Après l’indépendance, sous la présidence de Fulbert Youlou, la proclamation millionnaire couronna deux nouveaux émules.

Quand Norbert Ntié-Ntié et Daniel Ebina débarquèrent dans la capitale comme nouvelles vedettes de l’épargne, André Bikoumou et Demolaï Kanoukounou se trouvaient en exil à Bangui. Mais, leurs faits d’armes étaient dans toutes les têtes. Norbert Ntié-Ntié, analphabète de son état, marchait sur leur voie. Il revenait de Boko, sous-préfecture dont dépendait Louingui, et s’établit dans le commerce sur l’avenue Miadeka, au marché Ouenzé. Ntié-Ntié avait la particularité de planquer ses gains à la Banque internationale de l’Afrique de l’ouest (Biao), une institution financière émettrice des billets de banque qui a existé dans notre pays. Quand son épargne atteignit le sommet millionnaire, le gouvernement le gratifia de façon exceptionnelle. On lui attribua trois bahuts de marque MAN, en guise de récompense et d’encouragement de ses efforts. Dans la mémoire des Brazzavillois, le nom de Ntié-Ntié n’éveille pas grand-chose chez les jeunes. Par contre, le nom de son frère cadet, Koulounda, qui n’avait rien à voir avec les affaires, est lié à un rond-point à Ouenzé. Pompiste à la station d’essence située à ce rond-point, Koulounda disparut en plein jour, alors qu’il était allé faire le footing. Ce drame émut toute la ville et fit attacher son nom avec le lieu de son travail. Les affaires de Ntié-Ntié périclitèrent après sa mort. Ses successeurs ne trouvèrent pas la bonne carburation   pour se maintenir à flot. A l’angle formé par la rue Dongou et l’avenue Miadeka, trône toujours l’immeuble bâti des mains de Norbert Ntié-Ntié aux jours de son Everest millionnaire.

Couronné millionnaire dès le début des années 1960, Daniel Ebina était un Téké du sous-groupe Nzikou, dans la préfecture de l’Alima-Léfini, actuellement préfecture des Plateaux. Ebina était le modèle typique du self made man. Tôt, il écuma routes et pistes de sa région avec ses bibelots en pédalant son vélo. Doté d’une extraordinaire vision prospective, Daniel Ebina était, au moment de son décès à l’âge de 78 ans survenu en 1998 à Cotonou, au Bénin, propriétaire à Brazzaville d’un impressionnant parc foncier que sa succession fructifie actuellement. Son fils Charles avait abandonné le lycée technique en classe de première pour assister son père au début des années 1960. Ce choix fut payant.
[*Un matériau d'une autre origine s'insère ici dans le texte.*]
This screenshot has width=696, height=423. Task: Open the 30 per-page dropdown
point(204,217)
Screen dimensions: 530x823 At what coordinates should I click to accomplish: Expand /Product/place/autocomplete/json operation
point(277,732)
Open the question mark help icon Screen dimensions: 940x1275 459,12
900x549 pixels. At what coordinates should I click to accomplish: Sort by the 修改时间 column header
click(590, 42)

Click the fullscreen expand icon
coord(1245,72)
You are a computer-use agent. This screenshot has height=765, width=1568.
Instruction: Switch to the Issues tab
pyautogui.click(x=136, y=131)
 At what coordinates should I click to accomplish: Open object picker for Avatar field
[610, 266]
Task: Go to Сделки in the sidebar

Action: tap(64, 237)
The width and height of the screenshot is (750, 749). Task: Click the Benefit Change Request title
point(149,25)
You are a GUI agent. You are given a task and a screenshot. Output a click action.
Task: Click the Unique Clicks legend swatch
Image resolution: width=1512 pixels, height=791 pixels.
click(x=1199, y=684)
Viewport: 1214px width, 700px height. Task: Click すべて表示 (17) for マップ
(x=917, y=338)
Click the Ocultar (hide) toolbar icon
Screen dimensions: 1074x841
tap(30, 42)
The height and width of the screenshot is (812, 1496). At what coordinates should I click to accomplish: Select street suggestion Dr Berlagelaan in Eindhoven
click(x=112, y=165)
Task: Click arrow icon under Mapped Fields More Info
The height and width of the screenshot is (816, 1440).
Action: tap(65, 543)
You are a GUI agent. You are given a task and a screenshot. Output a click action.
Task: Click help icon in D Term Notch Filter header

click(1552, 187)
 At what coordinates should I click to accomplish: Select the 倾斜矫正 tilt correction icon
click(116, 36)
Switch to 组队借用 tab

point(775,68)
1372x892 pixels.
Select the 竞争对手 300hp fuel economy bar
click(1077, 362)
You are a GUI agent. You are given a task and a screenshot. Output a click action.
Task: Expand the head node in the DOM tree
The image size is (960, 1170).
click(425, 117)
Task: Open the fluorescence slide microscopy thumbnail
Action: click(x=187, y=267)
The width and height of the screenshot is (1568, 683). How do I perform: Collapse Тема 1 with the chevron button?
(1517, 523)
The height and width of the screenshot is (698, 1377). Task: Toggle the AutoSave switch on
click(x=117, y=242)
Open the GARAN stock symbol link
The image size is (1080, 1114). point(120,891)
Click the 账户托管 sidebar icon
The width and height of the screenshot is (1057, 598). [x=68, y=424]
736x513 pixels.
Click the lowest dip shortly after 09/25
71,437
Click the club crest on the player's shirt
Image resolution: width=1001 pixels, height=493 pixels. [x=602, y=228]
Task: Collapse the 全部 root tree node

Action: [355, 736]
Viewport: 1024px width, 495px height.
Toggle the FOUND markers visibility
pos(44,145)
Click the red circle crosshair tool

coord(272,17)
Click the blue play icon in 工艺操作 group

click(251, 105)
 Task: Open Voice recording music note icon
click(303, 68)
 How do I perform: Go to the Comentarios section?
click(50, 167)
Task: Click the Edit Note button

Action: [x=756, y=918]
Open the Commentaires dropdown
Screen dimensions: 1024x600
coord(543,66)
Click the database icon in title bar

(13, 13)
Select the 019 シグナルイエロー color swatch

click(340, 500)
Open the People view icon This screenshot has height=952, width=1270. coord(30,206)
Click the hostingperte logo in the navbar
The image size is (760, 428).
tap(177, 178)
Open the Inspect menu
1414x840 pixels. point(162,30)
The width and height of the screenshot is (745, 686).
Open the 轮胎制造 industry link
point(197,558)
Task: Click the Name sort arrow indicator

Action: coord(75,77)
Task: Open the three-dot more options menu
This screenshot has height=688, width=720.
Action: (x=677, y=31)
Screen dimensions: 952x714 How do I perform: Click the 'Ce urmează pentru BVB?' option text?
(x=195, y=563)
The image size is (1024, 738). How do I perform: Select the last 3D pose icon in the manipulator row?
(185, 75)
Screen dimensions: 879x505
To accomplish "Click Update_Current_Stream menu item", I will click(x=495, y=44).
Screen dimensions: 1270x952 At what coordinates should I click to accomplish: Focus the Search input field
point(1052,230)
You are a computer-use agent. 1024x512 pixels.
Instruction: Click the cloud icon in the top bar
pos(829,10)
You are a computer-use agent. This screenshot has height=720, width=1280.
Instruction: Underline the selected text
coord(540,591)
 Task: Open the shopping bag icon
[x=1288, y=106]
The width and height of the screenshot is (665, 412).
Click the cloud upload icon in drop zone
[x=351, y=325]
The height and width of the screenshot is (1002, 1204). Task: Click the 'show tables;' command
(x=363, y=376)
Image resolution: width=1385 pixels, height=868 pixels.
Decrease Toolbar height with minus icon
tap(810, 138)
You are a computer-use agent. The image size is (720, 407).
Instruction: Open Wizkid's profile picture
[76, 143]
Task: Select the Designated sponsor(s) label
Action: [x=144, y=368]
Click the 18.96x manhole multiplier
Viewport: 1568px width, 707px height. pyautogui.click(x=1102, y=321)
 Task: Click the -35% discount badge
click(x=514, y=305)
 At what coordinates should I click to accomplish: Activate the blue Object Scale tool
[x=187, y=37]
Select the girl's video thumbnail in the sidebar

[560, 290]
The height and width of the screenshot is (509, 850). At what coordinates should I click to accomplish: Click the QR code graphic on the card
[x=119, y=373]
Charles Ebina fut avant sa mort, le bâtisseur de l’hôtel Saphir situé au centre-ville, l’un des plus beaux fleurons de l’empire Ebina.

La perspicacité de Daniel Ebina annonçait l’arrivée d’un génie dans la galaxie des hommes d’affaires congolais qui tutoiera au début des années 1980, le milliard comme d’autres avaient, jadis, tutoyer le million dans les années 1950.

Pierre Otto-Mbongo entra dans la danse en suivant la voie de la débrouille comme ses illustres aînés. Né dans les parages de la ville d’Ollombo, au pays mbochi dans la préfecture de l’Alima-Léfini, il abandonna le collège technique où il était admis en 1966 pour suivre des cours de gestion financière par correspondance. Avec le soutien de son père vendeur de nattes, il s’essaya comme vendeur à la criée de chemises « Polo », devint vendeur de meubles d’un bel oncle et menuisier dans l’atelier de ce dernier. Son diplôme obtenu par correspondance lui ouvrit les portes d’une quincaillerie israélienne située à Mpila comme agent commercial. Victime d’une diffamation et d’un licenciement abusif, la réparation de ce tort par les juges transporta le jeune homme dans les cieux. Huit cent mille francs, et du cash ! On dit : jamais un sans deux ! Avec cette allonge, Otto gagnera un appel d’offres de la mairie de Brazzaville pour repeindre toutes les écoles de la capitale. Sans forcer, il venait de réussir l’exploit de sa vie. Sa vision et son génie feront de lui le premier opérateur national garant de l’Etat congolais dans les transactions financières internationales.